Lack of speech is not the only way in which the character resembles an infant. He's bald and has a round little belly. His limbs are thick and stubby. With brows halfway up his ample forehead, he appears wide-eyed and alert, taking in everything he can of the world around him, just like an intelligent, curious baby. Only his upright stance and his inflated size distinguish him from a newborn.
Anderson had a long career in cartooning before Henry — in fact, he went back to the days when a line drawing was the only way to get a picture into a newspaper. He worked for both the Pulitzer and the Hearst papers during the early days of comics, as well as freelancing for such magazines as Judge, Puck and Collier's. He was 67 years old when, in its March 19, 1932 issue, The Saturday Evening Post ran the first Henry panel — and it's only for that one feature that he's remembered today.
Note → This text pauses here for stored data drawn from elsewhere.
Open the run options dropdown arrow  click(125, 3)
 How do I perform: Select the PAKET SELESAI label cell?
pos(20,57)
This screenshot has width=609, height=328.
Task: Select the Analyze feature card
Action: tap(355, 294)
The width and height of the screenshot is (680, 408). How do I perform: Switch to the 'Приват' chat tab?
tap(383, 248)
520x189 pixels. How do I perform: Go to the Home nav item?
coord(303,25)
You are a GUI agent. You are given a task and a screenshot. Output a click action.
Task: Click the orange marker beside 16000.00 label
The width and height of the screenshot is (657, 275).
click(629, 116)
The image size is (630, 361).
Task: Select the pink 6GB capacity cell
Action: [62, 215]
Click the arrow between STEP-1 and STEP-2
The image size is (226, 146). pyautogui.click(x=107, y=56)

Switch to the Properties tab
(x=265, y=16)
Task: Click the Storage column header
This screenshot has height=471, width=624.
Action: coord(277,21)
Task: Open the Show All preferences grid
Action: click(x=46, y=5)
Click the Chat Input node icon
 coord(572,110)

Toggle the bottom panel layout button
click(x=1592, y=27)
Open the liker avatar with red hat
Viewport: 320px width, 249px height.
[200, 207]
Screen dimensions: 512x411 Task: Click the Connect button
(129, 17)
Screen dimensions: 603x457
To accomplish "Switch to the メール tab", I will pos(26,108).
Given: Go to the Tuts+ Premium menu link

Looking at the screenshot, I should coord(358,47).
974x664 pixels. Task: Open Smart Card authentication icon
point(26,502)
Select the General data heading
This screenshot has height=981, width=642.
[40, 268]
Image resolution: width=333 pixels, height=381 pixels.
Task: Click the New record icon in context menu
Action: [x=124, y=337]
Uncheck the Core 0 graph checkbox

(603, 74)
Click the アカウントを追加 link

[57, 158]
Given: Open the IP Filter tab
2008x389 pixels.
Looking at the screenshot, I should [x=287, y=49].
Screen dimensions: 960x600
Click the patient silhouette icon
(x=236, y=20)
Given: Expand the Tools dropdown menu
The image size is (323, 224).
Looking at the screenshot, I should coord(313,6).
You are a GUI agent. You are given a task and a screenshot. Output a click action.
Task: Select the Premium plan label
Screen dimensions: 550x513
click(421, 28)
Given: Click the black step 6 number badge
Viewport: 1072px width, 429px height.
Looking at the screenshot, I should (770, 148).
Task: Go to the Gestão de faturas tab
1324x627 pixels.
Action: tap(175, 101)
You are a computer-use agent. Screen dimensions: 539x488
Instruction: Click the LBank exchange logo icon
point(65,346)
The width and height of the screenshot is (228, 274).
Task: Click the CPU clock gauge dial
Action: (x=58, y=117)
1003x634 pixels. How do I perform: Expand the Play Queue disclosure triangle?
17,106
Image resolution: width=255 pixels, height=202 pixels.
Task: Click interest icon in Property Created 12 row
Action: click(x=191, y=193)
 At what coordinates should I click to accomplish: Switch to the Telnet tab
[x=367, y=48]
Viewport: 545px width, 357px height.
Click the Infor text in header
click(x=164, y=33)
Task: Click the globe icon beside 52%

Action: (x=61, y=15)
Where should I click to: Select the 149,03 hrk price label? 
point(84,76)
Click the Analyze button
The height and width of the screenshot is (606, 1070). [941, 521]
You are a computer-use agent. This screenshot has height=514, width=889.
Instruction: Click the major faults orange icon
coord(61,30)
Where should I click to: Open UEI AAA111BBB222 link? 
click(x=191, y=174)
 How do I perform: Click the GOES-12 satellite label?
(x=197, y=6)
Henry quickly became an every-week feature, eventually running in the coveted back page position — the spot that was later occupied by Marge Buell's Little Lulu, and still later by Ted Key's Hazel. After his first few appearances, Anderson hit upon the schtick of rendering him mute. His supporting characters were reasonably verbal; and he didn't maintain silence in the comic book version (or in his single animated outing, a Max Fleischer cartoon in which he met Betty Boop), but in magazines and newspaper strips, the character did not speak.
Naturally, Henry had international appeal — just like Ferd'nand, The Little King and other pantomimes (or near-ones); so the feature was immediately picked up in many overseas venues. In 1934, a German magazine ran a page of Anderson's cartoons under the title Henry, der Amerikanischer Lausbub ("Henry, the American Rascal"), and that's where William Randolph Hearst happened to run across it.
Always on the lookout for good cartoons for his King Features Syndicate, Hearst tracked Anderson down to his Wisconsin home and signed him up. Henry began as a daily strip on December 17, 1934, and has been running ever since. The Sunday began on March 10, 1935. The strip's circulation is down in recent years (it's now distributed to only about 75 newspapers), and it's been doing nothing but reprint Anderson's old work for nearly 20 years — but it's still hanging on.
Henry's first foray into comic books came in 1935, when David McKay Publications put out a 10x10-inch oneshot reprinting his daily strips. More than a decade later, Dell Comics devoted a couple of issues of its Four Color series to Henry — #s 122 (1946) and 155 (1947). The title went into regular publication with a March, 1948 cover date, first coming out quarterly but quickly graduating to bimonthly. The Dell version, which used longer stories and a speaking version of the title character but was hard to distinguish art-wise from the newspaper strip, continued until 1961. Dell published a total of 67 issues.
In 1942, Anderson's arthritis made it necessary for him to retire from active cartooning. He passed the daily strip on to John Liney and the Sunday to Don Trachte, both of whom wrote and drew the character for decades, in both newspapers and comic books. Anderson died in 1948 at the age of 83.
Other artists handled Henry in the decades before it went into reruns. But everyone who has ever done the feature has used the bold-stroked, minimalist style Anderson created, which communicates to the very young as clearly as it does to adults. In his lifetime, Anderson took satisfaction in letters from young readers who were glad to have a feature they could read so easily. That hasn't changed; and as long as Henry remains on the comics page, the likelihood is, it never will.